Pemerintah sedang mengkaji aturan mengenai pengelolaan minyak dan gas bumi di kawasan laut ultradalam. Dalam kajian sementara, kontraktor berpeluang memperoleh bagi hasil hingga 85% jika wilayah kerja migasnya memiliki risiko yang besar dan menggunakan skema gross split.

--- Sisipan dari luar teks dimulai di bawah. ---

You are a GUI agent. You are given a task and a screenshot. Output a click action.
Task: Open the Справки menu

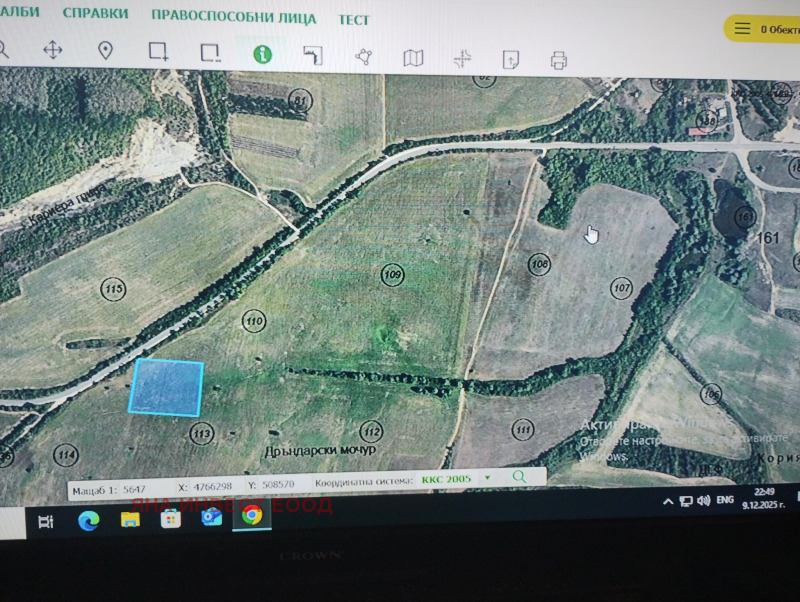coord(95,14)
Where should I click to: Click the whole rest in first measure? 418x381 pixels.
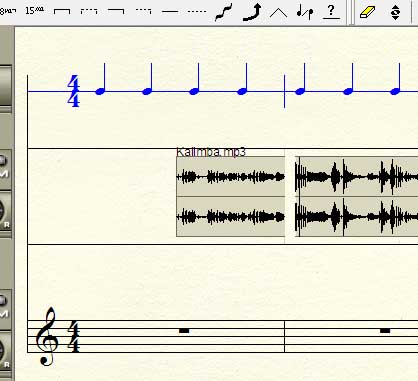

Untuk mengetahui lebih detail hitungan bagi hasil tersebut, Direktur Jenderal Minyak dan Gas Bumi (Migas) Kementerian Energi dan Sumber Daya Mineral (ESDM) I.G.N. Wiratmaja Puja mengatakan, pemerintah sudah meminta tiga kontraktor mengkaji wilayah kerja migasnya yang berada di laut dalam. Mereka adalah Chevron di Selat Makassar, Eni di proyek Jangkrik dan Shell di kawasan Maluku dan Papua.

(Baca: Blok Migas Laut Dalam Akan Dapat Insentif Tahun Depan)

Hasil kajian tersebut akan menjadi pertimbangan pemerintah dalam menggodok aturan tentang proyek migas di laut ultradalam. “Sudah kami minta, dalam dua minggu lagi mereka presentasikan," kata Wiratmaja di Jakarta, Kamis (18/5).

Menurut dia, pemerintah siap memberikan bagi hasil yang lebih besar dibandingkan lapangan lain kepada kontraktor jika mau menggarap proyek laut dalam. Dengan memberikan pengembalian yang lebih tinggi, pemerintah berharap dapat menarik investor untuk berinvestasi di laut dalam.

(Baca: Pemerintah Kaji Tambah Masa Eksplorasi Laut Dalam Jadi 15 Tahun)

Aturan atau payung hukum ini penting karena cukup banyak potensi migas Indonesia yang berada di kedalaman lebih dari 2.000 meter. Meski memiliki potensi besar, sampai saat ini belum tersentuh investor karena kurang menarik secara skala investasinya.

Di sisi lain, negara-negara lain seperti India sudah memberikan insentif kepada investor agar mereka tertarik menanamkan duitnya. Pemerintah India memberikan bagi hasil hingga 100 persen di tujuh tahun pertama.

(Baca: Eksplorasi Migas Bergeser ke Laut Dalam)

Setelah itu di tahun kedelapan dan seterusnya, pemerintah hanya mendapat 5 persen dari bagi hasil tersebut. "Jadi 7 tahun pertama semuanya untuk kontraktor, menarik sekali, semua orang pada datang," kata Wiratmaja.